Respondent’s Arguments:

• The respondent submitted that they had not declined to meet the Income Tax liabilities of the appellant.

• The hurried manner in which the appellant finalized the deal itself manifests the desire of the appellant to cause harm to the respondent.

• The negotiations, which were widespread overtime both by WhatsApp and email, hold prima facia case in his favor. The email with MoU is not decisive but to be assessed on whole with all facts.

• The delay didn't give the right to the appellant to do anything further to their prejudice.

• They were ready to pay to another party amount of Income Tax dues paid by it.


• The court held that whether there existed a concluded contract or not is a matter for trail to be decided on basis of evidence. In the present case, if the defendant claimed a concluded contract, it is on him to prove that there was a concluded agreement between them which he fails to prove with admitted facts

• The court held that acceptance cannot be concluded by sending an email with MoU christened as 'final for discussion'. The email dated 26.02.2018 sent by the appellant also used the same phraseology.

• There was no evidence that the acceptance was communicated before the appellant entered into an agreement with another party on 30.03.2018.

• The prolonged negotiation between the parties was at an embryo stage with no ad-idem. The defendant's explanation for the delay that he waswaiting for a solution outside litigation is of no merit to the case.

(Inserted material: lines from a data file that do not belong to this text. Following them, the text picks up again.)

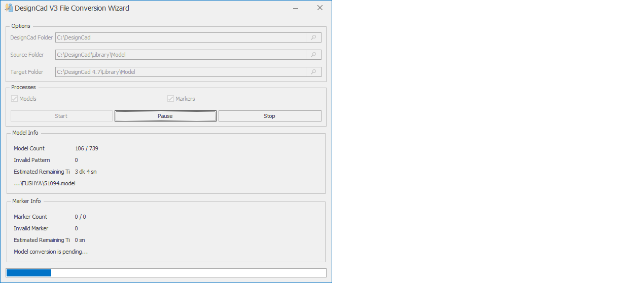Click the DesignCad app icon in title bar
644x283 pixels.
click(8, 8)
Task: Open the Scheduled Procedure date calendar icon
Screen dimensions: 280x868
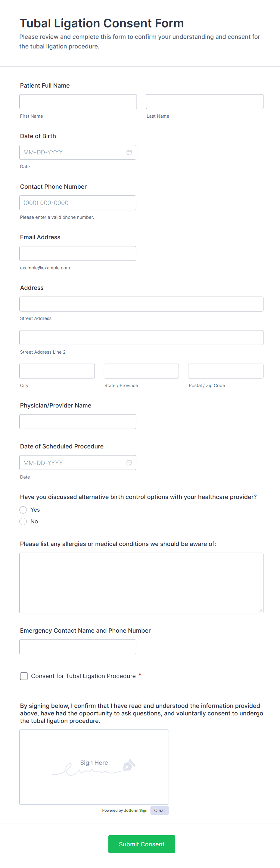Action: (129, 463)

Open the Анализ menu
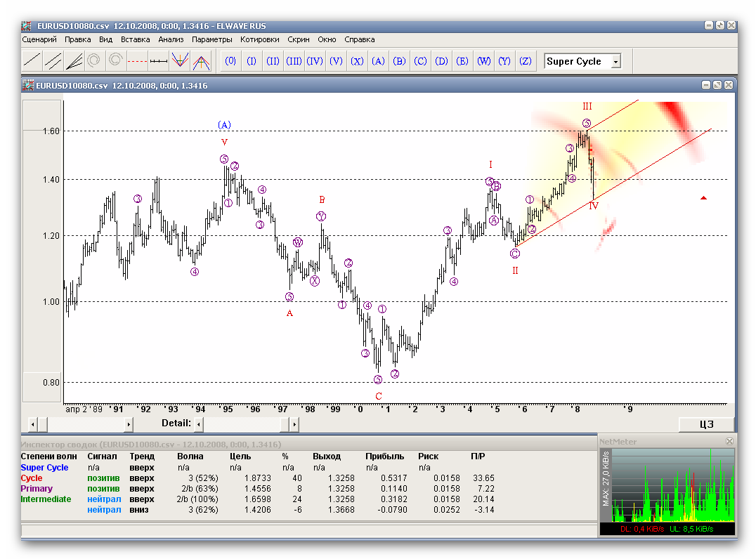pos(171,40)
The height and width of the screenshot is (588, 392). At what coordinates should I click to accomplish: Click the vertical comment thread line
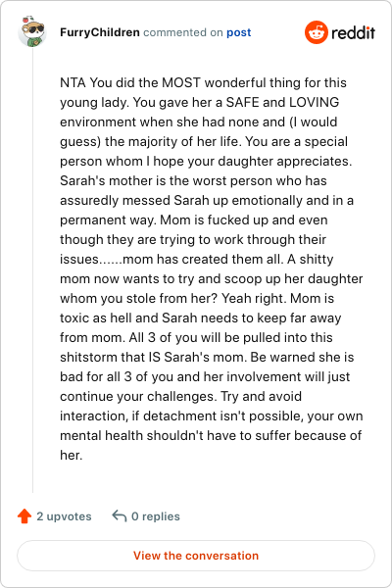pos(32,270)
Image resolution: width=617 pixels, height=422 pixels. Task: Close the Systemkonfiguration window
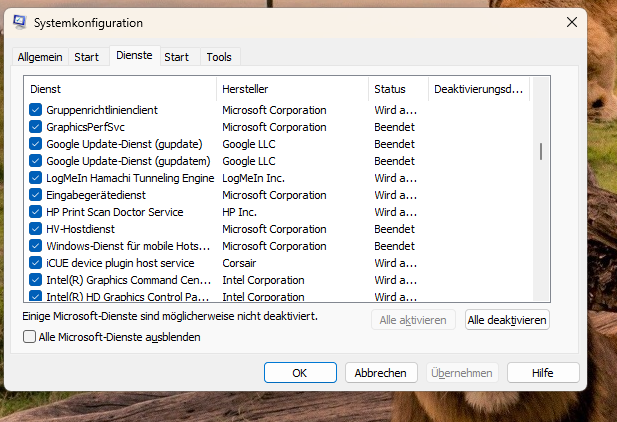click(571, 22)
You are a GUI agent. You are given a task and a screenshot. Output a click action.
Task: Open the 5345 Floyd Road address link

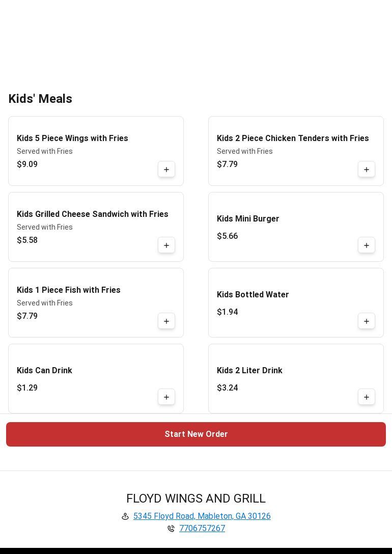point(202,516)
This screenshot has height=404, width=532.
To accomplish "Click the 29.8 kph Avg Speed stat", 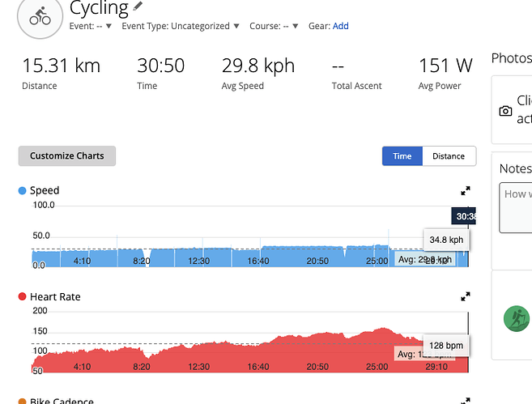I will click(258, 66).
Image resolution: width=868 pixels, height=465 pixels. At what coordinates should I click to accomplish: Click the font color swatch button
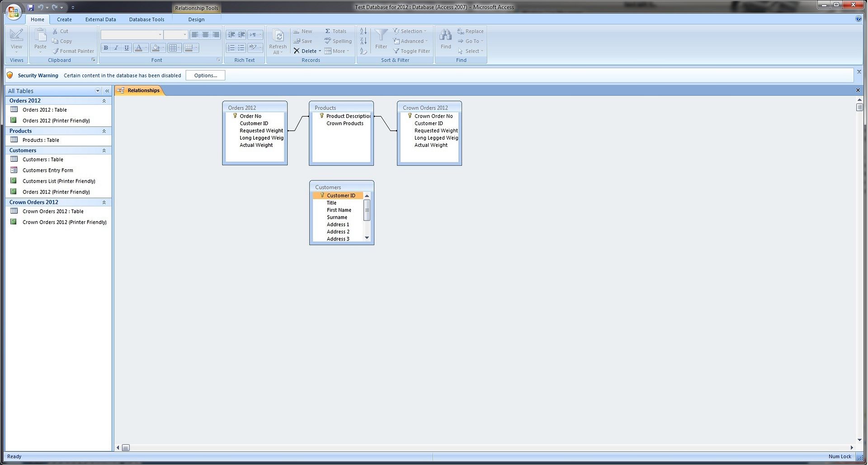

• The court held that the grant of an injunction is based on equity and cannot be decided on the existence of prima facia case only. The other aspects like balance of convenience, irreparable injury, delay in filing the suit, the conduct of the party seeking the relief of injunction are also essential to be considered while granting an injunction. Thus, the court set aside the injunction order.

Relevant Paragraph:

The court while deciding the case took into consideration different conditions cited in various case laws.The court held that prima facia case by itself is not sufficient to grant an injunction. There must be a threat of irreparable injury to the plaintiff if the court doesn't grant an injunction. The principle of irreparable injury must be defined in a wide sense. It means that the plaintiff doesn't have any other remedy and if an injunction is not granted the injury cannot be adequately compensated by way of damages. The second condition is a balance of convenience which must be in favor of granting an injunction. The court while granting an injunction must compare substantial injury which is likely to be caused if the injunction is granted and if it is not granted. While comparing the possibilities of injury if the court considers that subject matter should be maintained in the status quo, an injunction should be granted. The court also took note of the delay by the defendant in filing the suit. The court observed that the inaction of the plaintiff to institute the suit in time have allowed the other party to accrue rights by making a substantial investment. The court also looked at mutuality in the contract and observed that there were some problems between the parties.The conduct of parties also matters and the conduct of the one seeking injunction should be free from any fault. So, the court has exercised various principles before deciding the discretionary remedy.